# About this task:
Repeat the records. Match each character exactly.

###

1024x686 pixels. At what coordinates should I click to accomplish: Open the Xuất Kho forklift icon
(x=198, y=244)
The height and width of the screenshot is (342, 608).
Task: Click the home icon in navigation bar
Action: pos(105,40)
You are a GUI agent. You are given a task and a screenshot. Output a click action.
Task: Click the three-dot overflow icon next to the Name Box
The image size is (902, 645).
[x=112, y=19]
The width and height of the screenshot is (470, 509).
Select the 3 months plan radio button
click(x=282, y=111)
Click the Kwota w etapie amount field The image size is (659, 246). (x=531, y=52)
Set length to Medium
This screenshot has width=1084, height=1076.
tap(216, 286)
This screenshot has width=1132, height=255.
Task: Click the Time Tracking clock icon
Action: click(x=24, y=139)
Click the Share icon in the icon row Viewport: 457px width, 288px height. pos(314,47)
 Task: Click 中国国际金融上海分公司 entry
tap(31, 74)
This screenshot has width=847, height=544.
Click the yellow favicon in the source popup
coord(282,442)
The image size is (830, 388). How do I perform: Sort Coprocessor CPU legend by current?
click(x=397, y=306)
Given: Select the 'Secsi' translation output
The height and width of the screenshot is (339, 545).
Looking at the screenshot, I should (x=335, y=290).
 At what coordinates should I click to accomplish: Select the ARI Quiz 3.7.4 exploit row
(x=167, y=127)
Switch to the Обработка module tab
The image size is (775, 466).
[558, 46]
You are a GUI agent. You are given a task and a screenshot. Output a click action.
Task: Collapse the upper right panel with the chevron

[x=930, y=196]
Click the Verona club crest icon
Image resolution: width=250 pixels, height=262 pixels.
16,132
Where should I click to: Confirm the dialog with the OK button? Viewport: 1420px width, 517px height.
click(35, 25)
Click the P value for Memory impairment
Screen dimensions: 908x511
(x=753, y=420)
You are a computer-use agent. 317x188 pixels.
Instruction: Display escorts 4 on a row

###

# Exercise answer:
1024x686 pixels. At what coordinates should I click to accomplish: Open the Xuất Kho forklift icon
(x=198, y=244)
The height and width of the screenshot is (342, 608).
Task: Click the home icon in navigation bar
Action: pos(105,40)
You are a GUI agent. You are given a task and a screenshot. Output a click action.
Task: Click the three-dot overflow icon next to the Name Box
The image size is (902, 645).
[x=112, y=19]
The width and height of the screenshot is (470, 509).
Select the 3 months plan radio button
click(x=282, y=111)
Click the Kwota w etapie amount field The image size is (659, 246). (x=531, y=52)
Set length to Medium
This screenshot has width=1084, height=1076.
tap(216, 286)
This screenshot has width=1132, height=255.
Task: Click the Time Tracking clock icon
Action: click(x=24, y=139)
Click the Share icon in the icon row Viewport: 457px width, 288px height. pos(314,47)
 Task: Click 中国国际金融上海分公司 entry
tap(31, 74)
This screenshot has width=847, height=544.
Click the yellow favicon in the source popup
coord(282,442)
The image size is (830, 388). How do I perform: Sort Coprocessor CPU legend by current?
click(x=397, y=306)
Given: Select the 'Secsi' translation output
The height and width of the screenshot is (339, 545).
Looking at the screenshot, I should (x=335, y=290).
 At what coordinates should I click to accomplish: Select the ARI Quiz 3.7.4 exploit row
(x=167, y=127)
Switch to the Обработка module tab
The image size is (775, 466).
[558, 46]
You are a GUI agent. You are given a task and a screenshot. Output a click action.
Task: Collapse the upper right panel with the chevron

[x=930, y=196]
Click the Verona club crest icon
Image resolution: width=250 pixels, height=262 pixels.
16,132
Where should I click to: Confirm the dialog with the OK button? Viewport: 1420px width, 517px height.
click(35, 25)
Click the P value for Memory impairment
Screen dimensions: 908x511
(x=753, y=420)
You are a computer-use agent. 317x188 pixels.
Instruction: Display escorts 4 on a row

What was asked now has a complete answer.